Elastomers are typically used above their glass transition temperature when they are softer and more flexible. However, as pressure increases in an application, it shifts the glass transition temperature upwards. For each 725 psi (50 bar) increase in pressure, the glass transition temperature of an elastomer shifts upwards by a factor of 1.8 on the Fahrenheit scale (1 °C). That means that at 15,000 psi, the glass transition temperature has shifted upwards by approximately 37 °F. At 30,000 psi, the glass transition temperature has increased by more than 74°F (41°C). In addition to assessing chemical compatibility and temperature, a Greene Tweed engineer will consider this glass transition shift under pressure when recommending a material.
For example, if an application calls for 30,000 psi, a Greene Tweed engineer may suggest a material that has a low glass transition temperature such as Chemraz® 678. Chemraz® 678 has a glass transition temperature of -31 °F (-35 °C) at atmospheric pressure, which would enable a sealing temperature of 43 °F (6°C) and higher at 30,000 psi. A similar perfluoroelastomer (FFKM) with a glass transition temperature of 2 °F (-17 °C) would have a minimum sealing temperature of 77 °F (24 °C) at 30,000 psi. These use temperatures are estimates based on the glass transition temperature, but depending on application, there may be other tests that could also give insight into the appropriate use temperature.

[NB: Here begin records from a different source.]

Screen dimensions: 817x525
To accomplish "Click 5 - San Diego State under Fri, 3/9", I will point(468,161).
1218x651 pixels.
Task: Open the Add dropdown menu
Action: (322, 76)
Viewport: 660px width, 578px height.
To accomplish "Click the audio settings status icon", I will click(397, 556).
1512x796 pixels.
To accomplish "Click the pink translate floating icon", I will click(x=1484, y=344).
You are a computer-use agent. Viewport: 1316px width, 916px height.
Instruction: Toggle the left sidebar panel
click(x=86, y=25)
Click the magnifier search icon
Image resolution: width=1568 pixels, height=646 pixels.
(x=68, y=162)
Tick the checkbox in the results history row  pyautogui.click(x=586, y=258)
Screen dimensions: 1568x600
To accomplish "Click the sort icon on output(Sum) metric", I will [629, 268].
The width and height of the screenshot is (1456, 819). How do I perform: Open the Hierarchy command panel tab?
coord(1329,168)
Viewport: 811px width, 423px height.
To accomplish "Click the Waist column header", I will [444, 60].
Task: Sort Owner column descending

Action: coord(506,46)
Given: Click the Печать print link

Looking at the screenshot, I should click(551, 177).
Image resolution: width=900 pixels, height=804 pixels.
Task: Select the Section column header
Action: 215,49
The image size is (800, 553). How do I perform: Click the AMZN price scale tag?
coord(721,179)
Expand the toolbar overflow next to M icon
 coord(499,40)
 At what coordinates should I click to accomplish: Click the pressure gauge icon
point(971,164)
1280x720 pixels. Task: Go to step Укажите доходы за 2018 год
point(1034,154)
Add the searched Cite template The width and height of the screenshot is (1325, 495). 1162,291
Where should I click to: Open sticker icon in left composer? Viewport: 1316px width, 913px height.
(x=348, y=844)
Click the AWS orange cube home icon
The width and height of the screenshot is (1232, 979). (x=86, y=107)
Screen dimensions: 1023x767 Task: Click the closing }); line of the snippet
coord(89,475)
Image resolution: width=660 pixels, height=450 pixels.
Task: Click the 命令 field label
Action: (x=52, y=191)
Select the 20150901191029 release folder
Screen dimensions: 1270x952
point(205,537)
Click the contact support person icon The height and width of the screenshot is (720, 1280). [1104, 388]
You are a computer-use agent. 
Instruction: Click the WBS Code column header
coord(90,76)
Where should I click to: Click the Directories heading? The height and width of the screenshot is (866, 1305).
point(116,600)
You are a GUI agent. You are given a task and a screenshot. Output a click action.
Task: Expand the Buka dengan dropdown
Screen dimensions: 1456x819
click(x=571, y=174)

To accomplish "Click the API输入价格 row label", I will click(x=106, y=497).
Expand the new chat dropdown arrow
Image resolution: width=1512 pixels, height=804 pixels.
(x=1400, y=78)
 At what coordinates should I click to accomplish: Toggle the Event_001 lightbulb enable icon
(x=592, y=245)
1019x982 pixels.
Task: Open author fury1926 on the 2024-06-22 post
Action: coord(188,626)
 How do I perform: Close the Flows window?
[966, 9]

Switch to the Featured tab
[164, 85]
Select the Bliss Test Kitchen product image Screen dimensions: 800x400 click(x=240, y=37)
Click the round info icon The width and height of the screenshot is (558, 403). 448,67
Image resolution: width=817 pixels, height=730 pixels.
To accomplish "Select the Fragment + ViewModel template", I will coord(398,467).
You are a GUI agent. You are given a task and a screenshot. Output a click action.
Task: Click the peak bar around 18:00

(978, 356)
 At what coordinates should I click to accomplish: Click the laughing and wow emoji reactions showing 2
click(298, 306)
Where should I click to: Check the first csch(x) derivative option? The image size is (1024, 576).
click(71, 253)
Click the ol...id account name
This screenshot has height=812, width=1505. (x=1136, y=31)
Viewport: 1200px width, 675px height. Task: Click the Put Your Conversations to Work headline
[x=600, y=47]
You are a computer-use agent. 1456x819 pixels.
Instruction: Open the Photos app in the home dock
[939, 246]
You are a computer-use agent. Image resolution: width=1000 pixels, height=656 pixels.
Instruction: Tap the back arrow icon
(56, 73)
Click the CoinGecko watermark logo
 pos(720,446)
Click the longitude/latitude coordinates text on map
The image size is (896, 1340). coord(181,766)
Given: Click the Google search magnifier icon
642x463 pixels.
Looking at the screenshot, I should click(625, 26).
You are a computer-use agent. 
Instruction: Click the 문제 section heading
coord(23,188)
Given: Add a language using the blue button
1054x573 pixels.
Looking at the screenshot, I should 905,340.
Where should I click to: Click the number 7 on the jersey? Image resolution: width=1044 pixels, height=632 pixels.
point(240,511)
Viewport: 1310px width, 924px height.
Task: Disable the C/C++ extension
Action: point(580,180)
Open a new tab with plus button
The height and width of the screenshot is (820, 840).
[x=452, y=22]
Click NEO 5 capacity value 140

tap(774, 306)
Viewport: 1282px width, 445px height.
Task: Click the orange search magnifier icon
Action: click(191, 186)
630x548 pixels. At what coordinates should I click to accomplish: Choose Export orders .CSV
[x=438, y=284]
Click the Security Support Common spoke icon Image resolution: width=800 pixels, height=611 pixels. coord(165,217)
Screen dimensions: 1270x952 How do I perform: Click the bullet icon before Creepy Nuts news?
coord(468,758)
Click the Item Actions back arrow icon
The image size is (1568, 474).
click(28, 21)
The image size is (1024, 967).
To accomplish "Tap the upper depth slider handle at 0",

In addition to its exceptional reliability to form a seal at high pressure, Chemraz® 678 provides excellent chemical resistance to the majority of downhole fluids and best-in-class Rapid Gas Decompression (RGD) as qualified by a third-party laboratory. RGD is generally found in high-pressure conditions where gas is present. During operation, gas permeates the elastomer, and when pressure is released, the possibility exists that the gas escapes from the elastomer at a rate that could damage the seal. The ISO 23936-2:2011 protocol, Petroleum, petrochemical and natural gas industries — Non-metallic materials in contact with media related to oil and gas production — Part 2: Elastomer, provides testing guidance that can help characterize how RGD-resistant a material is.
Akron Rubber Development Lab, a leading testing laboratory specializing in rubber, plastic and latex, has independently qualified Chemraz® 678 to the ISO 23936 global standard for RGD resistance. Under the standard’s stringent testing conditions, Chemraz® 678 passed with the best possible score of “0000”; this score means that after the conclusion of testing, no cracks were observed in the material, thus decreasing the possibility of a seal failure due to an RGD event.
While temperature and chemical compatibility are key factors in determining the class of material to be used, the impact of high pressure on a seal is also a determining factor in material selection. Backed by an extensive portfolio of materials, Greene Tweed’s field experienced application engineers use additional diligence and take all application parameters into consideration when recommending a material and seal geometry for applications in high-pressure conditions.